LPG Tanker Shivalik (Credit: PTI)
One reason why the book is compelling is its seamless blending of the historical forces that have shaped the modern world with the events unfolding today. Khalili, an Iranian-American, notes that oil was a constant presence in her life growing up in Iran. The 1953 Iranian coup d’état, engineered by the US and the UK after prime minister Mohammad Mosaddegh decided to nationalise the Anglo-Iranian Oil Company, set in motion a chain of events that culminated in the 1979 Iranian Revolution, which in turn laid the foundations of the ongoing war. Even the Iran-Iraq War (1980-88) can be traced in part to Saddam Hussein’s attempt to exploit Iran’s post-revolutionary turmoil and seize the oil-rich territory.
But Khalili’s point is that great-power politics cannot be seen as the sole engine of global transformation. Revolutionaries and striking oil workers, trade unionists labouring in hazardous petrochemical plants, and indigenous communities whose lands and sovereignty are violated by mining projects and pipelines matter just as much as the oil companies, financiers and governments that profit from the success of extractive industries.
Two chapters in particular merit attention. The first examines the Chagos Archipelago, for two reasons. One, Iran reportedly tried to target just a few days ago the US-UK military base on Diego Garcia, the archipelago’s largest island. Two, the UK has recently agreed to transfer sovereignty of the islands to Mauritius. In this chapter, Khalili traces a continuum — from the extractive practices of colonial powers such as France and Britain, including slavery and indentured labour, to the postcolonial militarisation of the archipelago.
The other chapter of note is the book’s concluding one, ‘The World Burns: The Red Sea Attacks.’ Here, Khalili explores the military and political consequences of maritime attacks and blockades carried out by the Houthis, an Iran-backed militant group in Yemen. She also shows how technology is reshaping the nature of conflict. During the Iran-Iraq War, both sides typically targeted ships lifting oil from Gulf terminals. Today, however, readily available data on ports of origin, transit routes and destinations can be used to identify and strike targets.

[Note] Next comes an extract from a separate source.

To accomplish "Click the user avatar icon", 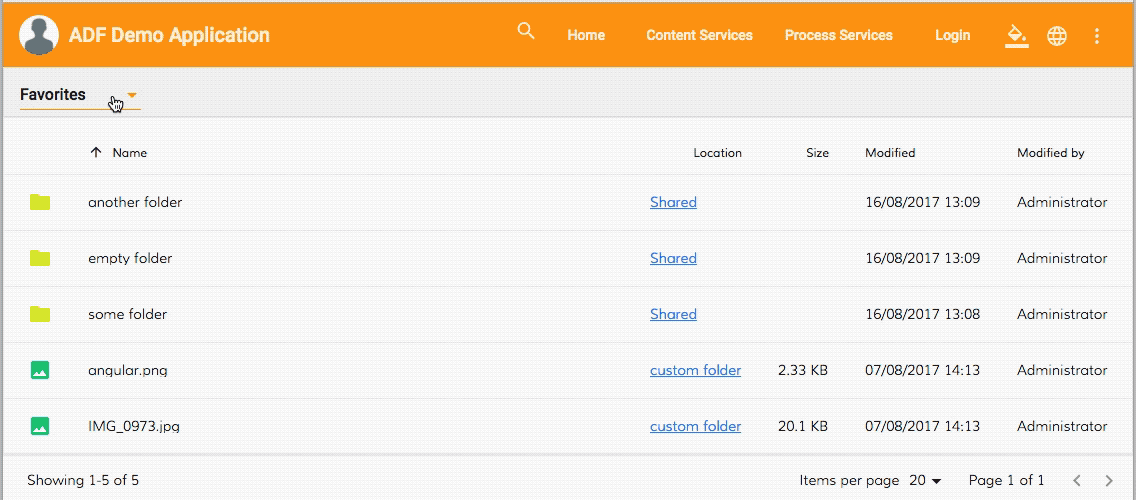I will [39, 36].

Khalili also dedicates an entire chapter to commodity traders because, as she argues, anything extracted from the earth can be commodified, and “commodity traders are crucial cogs in the machinery of extractive capitalism.” The subsequent chapter turns to insurance companies and even piracy. There is also a chapter on China — inevitable in any account of extractive capitalism. Khalili argues that in the Belt and Road Initiative, the structural asymmetries of extractive systems are clearly at work, shaping “the relationship between those who work in the mines and on infrastructures and those who profit from their labour.” Questions of climate change and environmental degradation, too, are woven into her larger analysis.
Extractive Capitalism, therefore, is for anyone seeking to understand the interplay of conflict, oil companies, shipping lanes and fluctuating prices at the petrol pump. As India and the rest of the world stare into the abyss of an energy crisis catalysed by war in West Asia, the book offers a valuable lens on what unfolds behind the scenes. Its conclusion is definitive: oil and the systems that move it remain the lifeblood of the global economy.